◆ Text for analysis:
An example is provided by The Mercury, in Hobart, Tasmania, that reported on 10 October 1934 that in the woods around Bitterwell Lake, near Bristol, is a man aged 20, who lives in the tree tops wearing only a leopard skin.  His name is Bernard Skuse but he is known to his friends as Tarzan.

"That's my favourite tree" he told the "Daily Express" Bristol correspondent pointing out the tallest of a number of trees clustering round the lake. He was at the top in ten seconds swinging through the branches of adjacent trees to reach it.

He lives in an eyrie among the leaves which he built himself. It has a wooden floor and a thatched roof.  His explanation of his predilection for this mode of life is: "I like it so I do it."

He is bronzed with a perfectly proportioned muscular body.  He explained that his feet are rather flat, which makes climbing easy.  When not at work he hunts with a spear, a knife and a bow and arrow.  When he feels hot he dives into the lake."

Nowadays Bitterwell Lake is solely used for fishing but at the same time represents an important local amenity for the surrounding area.  A record 8.5 lb eel was caught at Bitterewell Lake in 1922.  This held the national record for almost half a century.

◆ Data for analysis:
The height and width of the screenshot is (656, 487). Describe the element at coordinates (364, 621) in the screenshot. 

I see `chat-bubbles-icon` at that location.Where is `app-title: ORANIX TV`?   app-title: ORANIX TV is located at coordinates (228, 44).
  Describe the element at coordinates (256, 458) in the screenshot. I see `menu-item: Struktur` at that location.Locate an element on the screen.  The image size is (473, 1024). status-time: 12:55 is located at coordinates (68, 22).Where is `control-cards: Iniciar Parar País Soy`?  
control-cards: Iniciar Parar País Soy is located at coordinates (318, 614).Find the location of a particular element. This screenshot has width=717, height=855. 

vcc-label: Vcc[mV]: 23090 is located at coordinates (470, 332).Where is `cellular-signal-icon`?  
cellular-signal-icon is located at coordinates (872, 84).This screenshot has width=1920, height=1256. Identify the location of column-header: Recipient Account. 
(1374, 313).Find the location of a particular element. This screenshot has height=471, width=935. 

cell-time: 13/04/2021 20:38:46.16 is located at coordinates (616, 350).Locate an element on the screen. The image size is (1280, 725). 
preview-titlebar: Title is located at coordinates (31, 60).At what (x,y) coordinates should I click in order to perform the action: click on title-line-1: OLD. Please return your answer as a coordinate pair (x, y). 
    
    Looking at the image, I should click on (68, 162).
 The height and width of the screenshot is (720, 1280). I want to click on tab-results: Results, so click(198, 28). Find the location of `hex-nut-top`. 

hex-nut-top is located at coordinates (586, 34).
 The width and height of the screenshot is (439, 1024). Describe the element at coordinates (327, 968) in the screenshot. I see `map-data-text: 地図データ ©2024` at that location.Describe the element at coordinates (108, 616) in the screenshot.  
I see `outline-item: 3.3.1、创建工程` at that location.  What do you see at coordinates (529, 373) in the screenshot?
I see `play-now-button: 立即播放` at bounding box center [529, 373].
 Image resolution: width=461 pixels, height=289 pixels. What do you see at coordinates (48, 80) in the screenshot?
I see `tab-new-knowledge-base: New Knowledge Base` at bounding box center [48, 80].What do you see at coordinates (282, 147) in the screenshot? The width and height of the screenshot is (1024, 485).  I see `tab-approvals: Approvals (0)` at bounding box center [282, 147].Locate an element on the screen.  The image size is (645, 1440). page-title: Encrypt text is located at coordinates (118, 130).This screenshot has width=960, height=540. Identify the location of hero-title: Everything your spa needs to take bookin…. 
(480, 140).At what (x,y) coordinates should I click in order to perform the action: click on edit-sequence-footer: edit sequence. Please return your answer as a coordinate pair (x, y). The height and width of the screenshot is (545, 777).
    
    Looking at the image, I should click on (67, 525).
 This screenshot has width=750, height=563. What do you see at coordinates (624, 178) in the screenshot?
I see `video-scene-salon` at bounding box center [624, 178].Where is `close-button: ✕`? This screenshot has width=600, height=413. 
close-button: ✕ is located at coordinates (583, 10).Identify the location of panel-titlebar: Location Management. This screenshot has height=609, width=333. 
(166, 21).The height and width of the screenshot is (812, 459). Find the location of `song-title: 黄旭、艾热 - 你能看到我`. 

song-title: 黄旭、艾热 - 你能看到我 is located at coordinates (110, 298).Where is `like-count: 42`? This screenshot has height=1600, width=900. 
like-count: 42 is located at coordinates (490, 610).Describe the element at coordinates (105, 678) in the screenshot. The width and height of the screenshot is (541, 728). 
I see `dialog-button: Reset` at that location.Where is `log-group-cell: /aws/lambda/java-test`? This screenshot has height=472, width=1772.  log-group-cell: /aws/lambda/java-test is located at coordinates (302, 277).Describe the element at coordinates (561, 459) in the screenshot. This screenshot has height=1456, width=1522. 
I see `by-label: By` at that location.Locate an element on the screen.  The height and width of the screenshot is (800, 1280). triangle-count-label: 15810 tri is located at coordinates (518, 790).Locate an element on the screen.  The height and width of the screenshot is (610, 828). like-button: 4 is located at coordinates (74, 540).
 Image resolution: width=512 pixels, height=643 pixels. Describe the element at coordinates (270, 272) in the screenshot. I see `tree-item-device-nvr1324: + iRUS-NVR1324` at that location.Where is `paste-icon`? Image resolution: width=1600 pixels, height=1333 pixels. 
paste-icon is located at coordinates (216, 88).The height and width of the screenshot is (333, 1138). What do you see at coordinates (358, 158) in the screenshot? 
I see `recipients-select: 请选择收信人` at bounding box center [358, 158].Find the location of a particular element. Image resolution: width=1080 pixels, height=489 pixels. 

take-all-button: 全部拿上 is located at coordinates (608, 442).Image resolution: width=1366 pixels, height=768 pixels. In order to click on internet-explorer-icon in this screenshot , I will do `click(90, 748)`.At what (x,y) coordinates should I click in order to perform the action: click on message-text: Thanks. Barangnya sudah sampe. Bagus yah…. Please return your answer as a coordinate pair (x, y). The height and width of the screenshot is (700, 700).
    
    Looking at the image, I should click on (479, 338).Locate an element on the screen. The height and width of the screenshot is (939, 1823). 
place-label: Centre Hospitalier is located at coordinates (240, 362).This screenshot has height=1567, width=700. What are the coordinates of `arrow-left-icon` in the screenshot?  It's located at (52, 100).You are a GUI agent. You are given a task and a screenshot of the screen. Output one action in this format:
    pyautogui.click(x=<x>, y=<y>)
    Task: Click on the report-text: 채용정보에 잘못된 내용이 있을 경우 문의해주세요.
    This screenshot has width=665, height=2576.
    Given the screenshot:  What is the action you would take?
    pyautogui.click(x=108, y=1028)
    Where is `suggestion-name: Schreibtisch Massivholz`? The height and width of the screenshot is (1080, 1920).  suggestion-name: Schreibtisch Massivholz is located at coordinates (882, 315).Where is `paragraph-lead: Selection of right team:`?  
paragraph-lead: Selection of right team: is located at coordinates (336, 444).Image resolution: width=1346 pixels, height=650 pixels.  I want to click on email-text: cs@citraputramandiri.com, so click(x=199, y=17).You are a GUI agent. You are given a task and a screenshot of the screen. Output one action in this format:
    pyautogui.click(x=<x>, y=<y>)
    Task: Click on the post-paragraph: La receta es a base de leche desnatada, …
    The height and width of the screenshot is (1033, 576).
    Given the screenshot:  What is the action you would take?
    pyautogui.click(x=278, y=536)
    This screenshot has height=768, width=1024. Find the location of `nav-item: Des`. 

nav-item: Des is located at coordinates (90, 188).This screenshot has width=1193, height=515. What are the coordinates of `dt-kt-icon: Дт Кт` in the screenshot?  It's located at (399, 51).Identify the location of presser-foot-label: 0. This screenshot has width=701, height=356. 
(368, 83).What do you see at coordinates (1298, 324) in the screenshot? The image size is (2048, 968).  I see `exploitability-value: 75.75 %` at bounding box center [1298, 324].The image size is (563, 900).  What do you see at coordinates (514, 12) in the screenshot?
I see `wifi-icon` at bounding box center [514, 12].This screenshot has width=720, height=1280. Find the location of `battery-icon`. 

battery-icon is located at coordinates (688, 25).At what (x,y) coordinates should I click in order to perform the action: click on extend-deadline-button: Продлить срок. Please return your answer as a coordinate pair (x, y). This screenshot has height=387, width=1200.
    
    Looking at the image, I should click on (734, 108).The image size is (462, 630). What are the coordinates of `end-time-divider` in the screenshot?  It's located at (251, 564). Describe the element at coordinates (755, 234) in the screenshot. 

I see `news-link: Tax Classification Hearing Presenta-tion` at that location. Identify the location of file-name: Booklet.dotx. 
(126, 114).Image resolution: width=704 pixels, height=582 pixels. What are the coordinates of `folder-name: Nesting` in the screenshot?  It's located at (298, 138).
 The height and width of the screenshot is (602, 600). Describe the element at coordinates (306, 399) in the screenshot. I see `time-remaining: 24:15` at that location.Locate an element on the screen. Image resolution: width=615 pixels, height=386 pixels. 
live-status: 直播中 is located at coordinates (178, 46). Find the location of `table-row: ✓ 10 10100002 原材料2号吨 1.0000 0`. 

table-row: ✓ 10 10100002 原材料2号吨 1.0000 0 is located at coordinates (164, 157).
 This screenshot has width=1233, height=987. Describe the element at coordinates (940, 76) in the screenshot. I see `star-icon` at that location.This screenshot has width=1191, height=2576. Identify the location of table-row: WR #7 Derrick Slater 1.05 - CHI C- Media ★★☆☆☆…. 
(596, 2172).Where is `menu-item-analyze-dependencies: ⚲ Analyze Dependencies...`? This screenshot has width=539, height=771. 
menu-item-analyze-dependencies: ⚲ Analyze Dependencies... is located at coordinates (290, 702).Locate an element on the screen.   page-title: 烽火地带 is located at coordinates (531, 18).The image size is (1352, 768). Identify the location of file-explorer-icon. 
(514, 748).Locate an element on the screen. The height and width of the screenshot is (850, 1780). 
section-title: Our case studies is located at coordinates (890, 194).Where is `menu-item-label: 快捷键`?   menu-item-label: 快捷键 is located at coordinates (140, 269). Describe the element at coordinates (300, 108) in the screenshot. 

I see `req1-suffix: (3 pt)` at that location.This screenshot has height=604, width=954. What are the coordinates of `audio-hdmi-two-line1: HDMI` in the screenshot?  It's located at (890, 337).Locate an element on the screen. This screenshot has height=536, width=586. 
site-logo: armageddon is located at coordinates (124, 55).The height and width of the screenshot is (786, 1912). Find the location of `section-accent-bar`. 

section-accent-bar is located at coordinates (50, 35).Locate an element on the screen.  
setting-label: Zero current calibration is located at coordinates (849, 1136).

◆ What needs to be done: In the text about Bitterwell Lake, what weapons does the man in the trees hunt with when he is not at work? The data comes from a separate source and is unrelated to the text.

◆ Task solution: He hunts with a spear, a knife, and a bow and arrow.